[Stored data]
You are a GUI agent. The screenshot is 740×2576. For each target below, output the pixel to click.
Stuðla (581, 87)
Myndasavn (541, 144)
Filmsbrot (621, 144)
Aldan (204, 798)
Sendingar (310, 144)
==
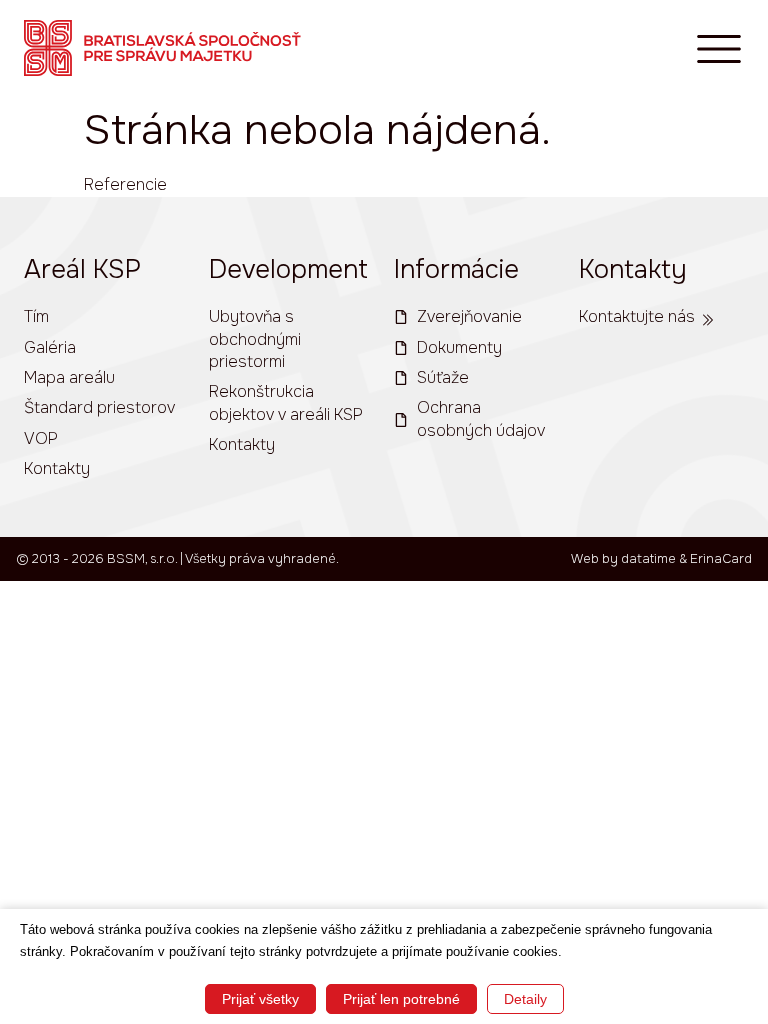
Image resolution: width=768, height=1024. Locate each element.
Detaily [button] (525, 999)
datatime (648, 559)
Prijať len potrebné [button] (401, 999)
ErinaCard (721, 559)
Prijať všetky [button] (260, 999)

Aim of the exercise:
Show all lines from the data above in which the word "each" appears.

Response:
You are a GUI agent. The screenshot is 740×2576. For each target below, output the pixel to click.
Image resolution: width=768, height=1024. Locate each element.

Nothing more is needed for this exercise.